I was reading this BBC article yesterday and came across an interesting statistic:
"Today, more than 20% of the British public and the majority of US citizens, either tentatively or explicitly reject evolution, according to surveys published in the journal Science."
It reminded me of a recent clip of Miss USA beauty contestants I'd seen circulating on the internet. You might've seen it. In the clip the young women are asked "Should evolution be taught in schools?" Their answers do seem to represent the statistics above, with most respondents saying that they're against evolution being taught in schools.
(note: the clip below is an edited compilation of the full interviews, which can be found here).

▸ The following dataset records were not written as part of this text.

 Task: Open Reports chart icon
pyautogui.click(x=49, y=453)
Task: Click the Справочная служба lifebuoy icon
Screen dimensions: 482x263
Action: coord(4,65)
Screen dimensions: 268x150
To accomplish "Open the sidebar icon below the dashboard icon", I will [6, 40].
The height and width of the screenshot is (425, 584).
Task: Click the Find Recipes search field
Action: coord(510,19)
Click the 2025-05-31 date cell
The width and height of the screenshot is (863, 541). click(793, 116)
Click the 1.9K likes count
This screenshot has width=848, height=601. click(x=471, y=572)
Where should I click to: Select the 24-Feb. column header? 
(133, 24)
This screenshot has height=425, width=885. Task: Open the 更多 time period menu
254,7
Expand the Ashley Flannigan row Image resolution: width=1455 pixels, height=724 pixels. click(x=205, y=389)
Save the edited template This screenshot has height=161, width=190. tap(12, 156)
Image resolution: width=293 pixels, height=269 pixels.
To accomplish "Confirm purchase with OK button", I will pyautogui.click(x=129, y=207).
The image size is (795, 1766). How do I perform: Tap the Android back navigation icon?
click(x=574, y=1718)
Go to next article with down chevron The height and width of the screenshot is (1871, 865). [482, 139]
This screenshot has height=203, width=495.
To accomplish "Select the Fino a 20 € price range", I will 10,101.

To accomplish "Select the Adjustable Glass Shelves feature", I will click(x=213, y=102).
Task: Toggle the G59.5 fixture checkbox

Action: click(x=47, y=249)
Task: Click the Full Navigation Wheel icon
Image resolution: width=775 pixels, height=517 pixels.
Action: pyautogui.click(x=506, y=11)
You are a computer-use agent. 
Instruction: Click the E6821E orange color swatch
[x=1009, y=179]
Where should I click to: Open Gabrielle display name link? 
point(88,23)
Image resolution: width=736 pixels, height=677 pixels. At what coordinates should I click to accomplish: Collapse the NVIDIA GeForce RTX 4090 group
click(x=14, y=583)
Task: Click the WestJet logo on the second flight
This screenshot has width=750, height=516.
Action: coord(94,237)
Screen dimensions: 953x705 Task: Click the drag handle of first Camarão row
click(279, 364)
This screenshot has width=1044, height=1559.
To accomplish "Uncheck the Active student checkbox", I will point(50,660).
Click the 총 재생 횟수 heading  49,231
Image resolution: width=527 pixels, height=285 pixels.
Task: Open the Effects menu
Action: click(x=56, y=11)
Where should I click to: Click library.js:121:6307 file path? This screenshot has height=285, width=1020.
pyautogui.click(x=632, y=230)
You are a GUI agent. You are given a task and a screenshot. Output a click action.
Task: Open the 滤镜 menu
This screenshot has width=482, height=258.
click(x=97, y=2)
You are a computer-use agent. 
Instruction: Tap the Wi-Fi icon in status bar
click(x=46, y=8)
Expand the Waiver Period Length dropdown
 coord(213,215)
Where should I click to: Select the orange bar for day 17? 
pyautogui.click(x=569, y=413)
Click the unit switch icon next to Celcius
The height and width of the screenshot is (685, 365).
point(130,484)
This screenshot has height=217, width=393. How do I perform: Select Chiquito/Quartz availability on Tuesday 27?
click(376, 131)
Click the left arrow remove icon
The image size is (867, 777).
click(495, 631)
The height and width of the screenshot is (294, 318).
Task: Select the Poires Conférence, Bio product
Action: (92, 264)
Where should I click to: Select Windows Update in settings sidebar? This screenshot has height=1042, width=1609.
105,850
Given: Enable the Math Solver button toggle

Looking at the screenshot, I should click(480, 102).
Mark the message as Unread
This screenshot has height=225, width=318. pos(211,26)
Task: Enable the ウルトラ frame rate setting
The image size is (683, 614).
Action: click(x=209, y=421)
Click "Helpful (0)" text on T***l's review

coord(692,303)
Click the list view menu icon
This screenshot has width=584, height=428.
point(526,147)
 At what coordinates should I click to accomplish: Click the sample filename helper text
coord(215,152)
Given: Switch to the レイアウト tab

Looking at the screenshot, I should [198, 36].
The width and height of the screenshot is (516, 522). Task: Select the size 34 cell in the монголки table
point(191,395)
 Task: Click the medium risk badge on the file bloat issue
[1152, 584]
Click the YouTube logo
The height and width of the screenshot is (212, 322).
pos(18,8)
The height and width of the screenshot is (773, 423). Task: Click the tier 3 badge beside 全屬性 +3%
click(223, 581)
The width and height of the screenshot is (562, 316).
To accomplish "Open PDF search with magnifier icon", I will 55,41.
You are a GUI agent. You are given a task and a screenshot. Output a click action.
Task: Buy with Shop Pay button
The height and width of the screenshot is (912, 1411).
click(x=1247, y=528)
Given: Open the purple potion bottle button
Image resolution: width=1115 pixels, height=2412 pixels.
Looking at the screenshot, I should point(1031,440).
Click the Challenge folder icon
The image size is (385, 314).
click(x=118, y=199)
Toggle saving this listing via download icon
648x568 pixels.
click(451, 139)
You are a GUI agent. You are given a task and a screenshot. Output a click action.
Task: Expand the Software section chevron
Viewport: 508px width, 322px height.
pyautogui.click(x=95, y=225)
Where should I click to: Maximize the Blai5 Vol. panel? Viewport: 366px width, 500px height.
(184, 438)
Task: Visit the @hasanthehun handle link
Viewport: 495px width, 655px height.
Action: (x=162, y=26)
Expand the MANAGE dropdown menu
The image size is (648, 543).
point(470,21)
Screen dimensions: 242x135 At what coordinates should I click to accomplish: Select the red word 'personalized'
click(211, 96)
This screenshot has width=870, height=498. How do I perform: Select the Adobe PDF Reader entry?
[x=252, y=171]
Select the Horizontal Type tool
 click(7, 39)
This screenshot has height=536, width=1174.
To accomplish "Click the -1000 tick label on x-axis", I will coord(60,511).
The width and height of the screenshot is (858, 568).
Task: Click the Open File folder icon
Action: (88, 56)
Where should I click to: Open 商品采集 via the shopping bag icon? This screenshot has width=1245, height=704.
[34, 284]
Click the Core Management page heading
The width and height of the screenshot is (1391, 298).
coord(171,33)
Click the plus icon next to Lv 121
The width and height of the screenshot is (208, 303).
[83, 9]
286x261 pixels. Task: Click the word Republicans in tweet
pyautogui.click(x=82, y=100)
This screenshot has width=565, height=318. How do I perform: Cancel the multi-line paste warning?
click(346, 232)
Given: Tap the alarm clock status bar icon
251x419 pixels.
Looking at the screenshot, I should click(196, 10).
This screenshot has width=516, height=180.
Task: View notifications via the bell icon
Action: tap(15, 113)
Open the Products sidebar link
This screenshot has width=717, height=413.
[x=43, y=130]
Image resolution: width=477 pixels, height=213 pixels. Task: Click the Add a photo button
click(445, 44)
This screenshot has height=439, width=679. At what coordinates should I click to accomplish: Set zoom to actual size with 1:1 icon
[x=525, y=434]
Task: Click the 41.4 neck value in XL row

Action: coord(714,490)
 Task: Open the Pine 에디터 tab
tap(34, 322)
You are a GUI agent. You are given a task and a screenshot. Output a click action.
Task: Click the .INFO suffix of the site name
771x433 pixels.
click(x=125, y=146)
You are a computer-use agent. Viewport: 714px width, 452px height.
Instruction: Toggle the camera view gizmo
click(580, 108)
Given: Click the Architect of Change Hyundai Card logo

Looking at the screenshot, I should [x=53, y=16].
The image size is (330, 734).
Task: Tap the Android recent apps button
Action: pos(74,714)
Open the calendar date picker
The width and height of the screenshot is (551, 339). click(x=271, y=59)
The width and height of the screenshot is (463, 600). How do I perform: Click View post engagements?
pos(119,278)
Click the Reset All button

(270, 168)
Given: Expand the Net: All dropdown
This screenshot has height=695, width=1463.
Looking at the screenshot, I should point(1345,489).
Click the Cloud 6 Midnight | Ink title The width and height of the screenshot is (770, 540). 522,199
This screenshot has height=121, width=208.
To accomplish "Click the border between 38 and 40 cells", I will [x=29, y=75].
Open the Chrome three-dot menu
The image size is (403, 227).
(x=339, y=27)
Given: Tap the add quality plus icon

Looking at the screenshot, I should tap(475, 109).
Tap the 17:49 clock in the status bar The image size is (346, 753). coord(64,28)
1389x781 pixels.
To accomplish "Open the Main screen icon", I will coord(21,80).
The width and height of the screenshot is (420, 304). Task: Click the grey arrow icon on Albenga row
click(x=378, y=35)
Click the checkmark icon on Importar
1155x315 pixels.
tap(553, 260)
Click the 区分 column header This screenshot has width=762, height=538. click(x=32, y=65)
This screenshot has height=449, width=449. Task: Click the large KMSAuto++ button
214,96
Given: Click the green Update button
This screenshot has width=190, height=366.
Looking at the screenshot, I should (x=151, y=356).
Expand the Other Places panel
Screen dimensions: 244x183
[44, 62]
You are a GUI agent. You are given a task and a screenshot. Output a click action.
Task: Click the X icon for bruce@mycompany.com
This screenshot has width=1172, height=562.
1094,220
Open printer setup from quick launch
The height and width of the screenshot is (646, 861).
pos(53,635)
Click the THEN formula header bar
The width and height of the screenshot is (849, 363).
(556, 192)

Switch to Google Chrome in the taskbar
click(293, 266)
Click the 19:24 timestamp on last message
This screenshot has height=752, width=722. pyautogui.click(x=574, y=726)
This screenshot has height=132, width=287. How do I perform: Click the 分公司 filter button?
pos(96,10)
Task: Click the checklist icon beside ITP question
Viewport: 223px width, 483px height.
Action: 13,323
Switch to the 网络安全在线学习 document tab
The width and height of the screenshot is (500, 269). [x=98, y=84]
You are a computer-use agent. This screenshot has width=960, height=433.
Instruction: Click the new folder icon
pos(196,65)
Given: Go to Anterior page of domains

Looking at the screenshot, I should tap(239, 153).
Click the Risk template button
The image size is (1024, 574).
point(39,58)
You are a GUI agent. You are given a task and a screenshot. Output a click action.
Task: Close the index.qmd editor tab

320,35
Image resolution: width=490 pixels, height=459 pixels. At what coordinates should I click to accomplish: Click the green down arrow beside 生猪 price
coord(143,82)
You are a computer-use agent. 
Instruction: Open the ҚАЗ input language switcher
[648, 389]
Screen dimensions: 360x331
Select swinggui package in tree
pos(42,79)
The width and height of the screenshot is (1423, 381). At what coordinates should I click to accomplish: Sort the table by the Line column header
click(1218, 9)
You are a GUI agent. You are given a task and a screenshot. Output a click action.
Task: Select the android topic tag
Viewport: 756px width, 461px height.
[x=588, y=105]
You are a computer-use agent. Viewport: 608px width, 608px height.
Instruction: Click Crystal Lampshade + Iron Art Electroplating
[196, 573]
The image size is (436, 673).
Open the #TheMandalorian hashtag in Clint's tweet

As a 'believer' in evolution, I've got to side with the YES camp and say that evolution should be taught in schools. However I can understand why some people would have trouble accepting evolution as a worldview. I mean, it's not something that's immediately apparent in our everyday experience. I've never seen a fish grow legs, or a monkey write a poem. And none of us were around to see the hair fall from our bodies or hear our neighbour's larynx begin to form complex speech. Nope, as far as physical evolution goes, it's hard for a normal person to relate. But there may be other types of evolution.
The realness of evolution really sinks in for me when I think about my little sister. Born twelve years her senior, I had the privilege to watch her grow from compulsive infant, to curious toddler, to rambunctious kid, and now an individuating teenager (something I'm sure any parent reading this can relate to). Looking back on it, the process strikes me as an everyday example of evolution all around us - in us even. Because we've all travelled this same trajectory. This to me is the interesting part.
If you're reading this website, you probably already believe that evolution is a real phenomena. But how many of us consider it seriously as a phenomena that's occurring in us right now. We are still evolving. Our lives seem so still and unchanging yet we're part of an evolutionary stream that's been continuing on for billions of years. And it's presently - as I'm typing and you're reading - still in mid-swing. That's pretty amazing. When I think about it in this way, it makes me wonder if I could actually have some input into this process of evolution. I mean, why not? We already know that evolution isn't happening "out there", it's happening to us right now. Or rather, it is us right now. We're the process in motion. So why not see if the steering works.
Choosing to grow legs is hard. But I can choose to do things that over time change who I am as a person, to such a degree that the cultural ramifications for the future could be untold. Culture is the collective expression of we individuals (our minds, personalities, and preferences). In the same way that our individual psyches have developed since infancy, so have our cultures developed since their origins (the basic tribal arrangements of yesterday were not as complex as the multi-layered social stratifications of today). If we take evolution seriously we should also take seriously that we actually have the power to change it's course, culturally, through everything that we chose do.
Everything that we do impacts the people around us and therefore culture, in some small way. Making the long-term effort to grow from weak to strong, from dull to bright, from ignorant to enlightened, is something that might occur naturally in a millenia, but that we have to power to choose to do today. Right now. And every day for as long as we live. For me, starting to experiment with adopting this evolutionary perspective has been life changing. I don't want to waste a single day anymore. Everything is becoming an opportunity to push my own limits and I feel like I owe it to life to use the most of everything it's given me. That might come off as elitist or privileged to some. And maybe it is. But the more I think about it the more I think that people of my ilk - wealthy, privileged, middle class Western citizens of the 21st Century - have an obligation to make the most of our lives. We're some of the first to not only understand the science of evolution, but to have the wealth and ability to actually engage in it by choice. If God does exist, the greatest gift he may have given us is evolution.